[Exercise description]: Edit the records below by replacing every "GUI agent" with "screen assistant". Leave everything else unchanged.

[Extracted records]
·····
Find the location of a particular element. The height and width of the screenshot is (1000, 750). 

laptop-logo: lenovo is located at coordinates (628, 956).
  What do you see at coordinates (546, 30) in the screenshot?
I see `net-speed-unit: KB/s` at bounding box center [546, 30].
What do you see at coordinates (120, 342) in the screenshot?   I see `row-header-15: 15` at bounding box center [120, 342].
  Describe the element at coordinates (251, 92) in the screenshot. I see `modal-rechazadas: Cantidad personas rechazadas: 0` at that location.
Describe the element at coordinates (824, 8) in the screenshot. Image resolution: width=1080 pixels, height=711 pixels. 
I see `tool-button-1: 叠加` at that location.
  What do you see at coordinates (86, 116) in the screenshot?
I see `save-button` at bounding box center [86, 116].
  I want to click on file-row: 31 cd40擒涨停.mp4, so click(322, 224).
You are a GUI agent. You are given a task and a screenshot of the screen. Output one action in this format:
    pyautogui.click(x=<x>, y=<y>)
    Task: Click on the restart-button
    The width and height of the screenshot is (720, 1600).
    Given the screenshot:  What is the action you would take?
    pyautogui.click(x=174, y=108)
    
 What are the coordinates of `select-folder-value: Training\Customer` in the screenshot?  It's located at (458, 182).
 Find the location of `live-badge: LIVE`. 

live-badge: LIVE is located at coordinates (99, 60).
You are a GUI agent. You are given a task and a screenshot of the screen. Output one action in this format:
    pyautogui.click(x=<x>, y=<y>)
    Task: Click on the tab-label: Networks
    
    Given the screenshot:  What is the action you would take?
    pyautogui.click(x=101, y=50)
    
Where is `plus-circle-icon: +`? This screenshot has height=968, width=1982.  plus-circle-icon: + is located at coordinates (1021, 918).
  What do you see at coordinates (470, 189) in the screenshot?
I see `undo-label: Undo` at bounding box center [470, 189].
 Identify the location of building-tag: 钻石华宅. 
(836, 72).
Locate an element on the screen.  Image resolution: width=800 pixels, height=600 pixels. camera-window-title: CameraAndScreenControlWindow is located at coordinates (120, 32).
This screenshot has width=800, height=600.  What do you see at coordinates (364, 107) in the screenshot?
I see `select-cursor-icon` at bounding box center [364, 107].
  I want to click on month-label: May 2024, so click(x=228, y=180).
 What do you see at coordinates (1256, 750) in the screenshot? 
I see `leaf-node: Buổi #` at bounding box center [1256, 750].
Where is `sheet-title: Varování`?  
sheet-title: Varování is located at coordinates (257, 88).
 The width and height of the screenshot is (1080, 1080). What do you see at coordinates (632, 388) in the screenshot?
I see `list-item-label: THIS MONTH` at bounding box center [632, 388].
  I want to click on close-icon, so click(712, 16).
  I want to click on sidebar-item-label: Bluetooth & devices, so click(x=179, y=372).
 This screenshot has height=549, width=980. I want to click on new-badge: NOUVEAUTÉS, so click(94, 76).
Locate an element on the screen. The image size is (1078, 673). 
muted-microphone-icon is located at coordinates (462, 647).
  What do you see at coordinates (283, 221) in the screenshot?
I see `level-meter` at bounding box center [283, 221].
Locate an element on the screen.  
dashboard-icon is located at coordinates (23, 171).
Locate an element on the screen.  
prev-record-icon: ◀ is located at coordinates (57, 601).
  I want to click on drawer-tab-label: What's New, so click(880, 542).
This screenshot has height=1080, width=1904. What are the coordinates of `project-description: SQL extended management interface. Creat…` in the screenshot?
·····
[Solved problem]:
Find the location of a particular element. The height and width of the screenshot is (1000, 750). 

laptop-logo: lenovo is located at coordinates (628, 956).
  What do you see at coordinates (546, 30) in the screenshot?
I see `net-speed-unit: KB/s` at bounding box center [546, 30].
What do you see at coordinates (120, 342) in the screenshot?   I see `row-header-15: 15` at bounding box center [120, 342].
  Describe the element at coordinates (251, 92) in the screenshot. I see `modal-rechazadas: Cantidad personas rechazadas: 0` at that location.
Describe the element at coordinates (824, 8) in the screenshot. Image resolution: width=1080 pixels, height=711 pixels. 
I see `tool-button-1: 叠加` at that location.
  What do you see at coordinates (86, 116) in the screenshot?
I see `save-button` at bounding box center [86, 116].
  I want to click on file-row: 31 cd40擒涨停.mp4, so click(322, 224).
You are a screen assistant. You are given a task and a screenshot of the screen. Output one action in this format:
    pyautogui.click(x=<x>, y=<y>)
    Task: Click on the restart-button
    The width and height of the screenshot is (720, 1600).
    Given the screenshot:  What is the action you would take?
    pyautogui.click(x=174, y=108)
    
 What are the coordinates of `select-folder-value: Training\Customer` in the screenshot?  It's located at (458, 182).
 Find the location of `live-badge: LIVE`. 

live-badge: LIVE is located at coordinates (99, 60).
You are a screen assistant. You are given a task and a screenshot of the screen. Output one action in this format:
    pyautogui.click(x=<x>, y=<y>)
    Task: Click on the tab-label: Networks
    
    Given the screenshot:  What is the action you would take?
    pyautogui.click(x=101, y=50)
    
Where is `plus-circle-icon: +`? This screenshot has height=968, width=1982.  plus-circle-icon: + is located at coordinates (1021, 918).
  What do you see at coordinates (470, 189) in the screenshot?
I see `undo-label: Undo` at bounding box center [470, 189].
 Identify the location of building-tag: 钻石华宅. 
(836, 72).
Locate an element on the screen.  Image resolution: width=800 pixels, height=600 pixels. camera-window-title: CameraAndScreenControlWindow is located at coordinates (120, 32).
This screenshot has width=800, height=600.  What do you see at coordinates (364, 107) in the screenshot?
I see `select-cursor-icon` at bounding box center [364, 107].
  I want to click on month-label: May 2024, so click(x=228, y=180).
 What do you see at coordinates (1256, 750) in the screenshot? 
I see `leaf-node: Buổi #` at bounding box center [1256, 750].
Where is `sheet-title: Varování`?  
sheet-title: Varování is located at coordinates (257, 88).
 The width and height of the screenshot is (1080, 1080). What do you see at coordinates (632, 388) in the screenshot?
I see `list-item-label: THIS MONTH` at bounding box center [632, 388].
  I want to click on close-icon, so click(712, 16).
  I want to click on sidebar-item-label: Bluetooth & devices, so click(x=179, y=372).
 This screenshot has height=549, width=980. I want to click on new-badge: NOUVEAUTÉS, so click(94, 76).
Locate an element on the screen. The image size is (1078, 673). 
muted-microphone-icon is located at coordinates (462, 647).
  What do you see at coordinates (283, 221) in the screenshot?
I see `level-meter` at bounding box center [283, 221].
Locate an element on the screen.  
dashboard-icon is located at coordinates (23, 171).
Locate an element on the screen.  
prev-record-icon: ◀ is located at coordinates (57, 601).
  I want to click on drawer-tab-label: What's New, so click(880, 542).
This screenshot has height=1080, width=1904. What are the coordinates of `project-description: SQL extended management interface. Creat…` in the screenshot?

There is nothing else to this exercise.